Fidencio Garcia, a young gardener from Chula Vista, says it is scary to think that the U.S. government has obtained his personal information when he has sent money to his relatives in southern Mexico.
"With how the pandemic has been, I have had to send them a little more because my sister lost her job, and my parents could not go out because they could get Covid. There is no doctor nearby, "he said.
Fidencio told Chula Vista Today that it would be a big problem for his family, who still haven't fully got their jobs back if ICE used the information he provided in the remittances to locate and detain him.
"I never thought that could happen, but yeah, it's scary to think about," he said.
Since at least 2019, the office of Immigration and Customs Enforcement (ICE) has monitored money transfers abroad, "remittances," a method with which hundreds of thousands of immigrants help their families abroad.
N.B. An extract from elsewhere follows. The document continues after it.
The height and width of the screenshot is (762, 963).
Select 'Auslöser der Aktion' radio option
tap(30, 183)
This surveillance was in the leading companies that make cash transfers to relatives in Mexico and other Latin American countries.
The chairman of the Senate Finance Committee, Ron Wyden, revealed that secret ICE plan and now questions whether it is an illegal project.
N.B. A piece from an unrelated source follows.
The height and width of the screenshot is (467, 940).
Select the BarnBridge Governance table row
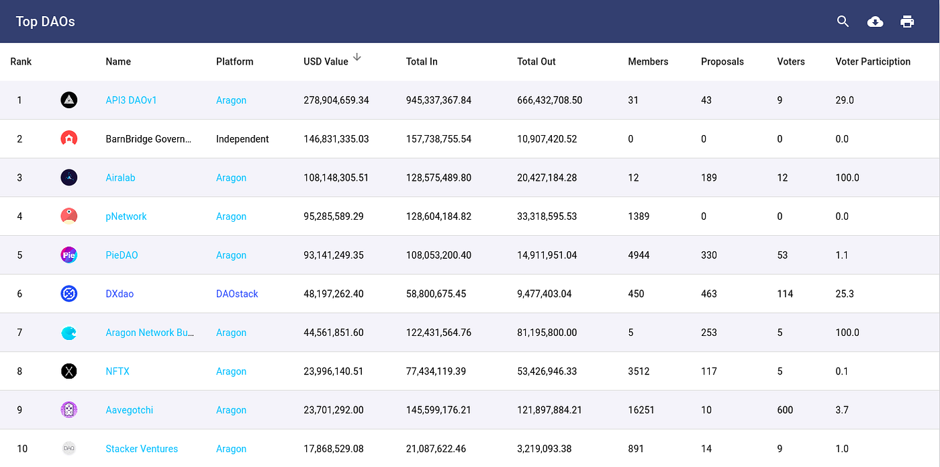[x=470, y=139]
"I have confirmed that (the Department of) Homeland Security was conducting a massive surveillance program of Americans' financial records," the senator wrote on Twitter. "I am calling for a full investigation into how ICE got the green light to begin this massive collection of personal data on Americans."
The senator sent a letter to the Office of the Inspector General (OIG), an internal affairs division of HSD, to find out about the program.
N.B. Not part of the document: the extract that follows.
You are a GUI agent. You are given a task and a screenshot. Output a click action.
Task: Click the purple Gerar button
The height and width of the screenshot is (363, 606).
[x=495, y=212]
In that letter, the senator informed the OIG that Homeland Security Investigations (HSI) agents, which reports to ICE, gathered information on millions of money transfers over $500.
The agents focused on transfers or remittances from the four border states with Mexico, California, Arizona, and Texas.
According to the senator, surveillance has been since 2019.
Last month, the Bank of Mexico reported that remittances to Mexico throughout 2021 reached an unprecedented rate of $51,594 million.
That amount increases 27.1 percent, compared to the previous year, when a new index was already reached.
Only last December, remittances grew to 4,760 million dollars, 30.4 percent more than in the same month of 2020, which has an impact on the local economy.
In both years, Mexicans in the United States sent more economic aid to their relatives in Mexico in the context of the pandemic.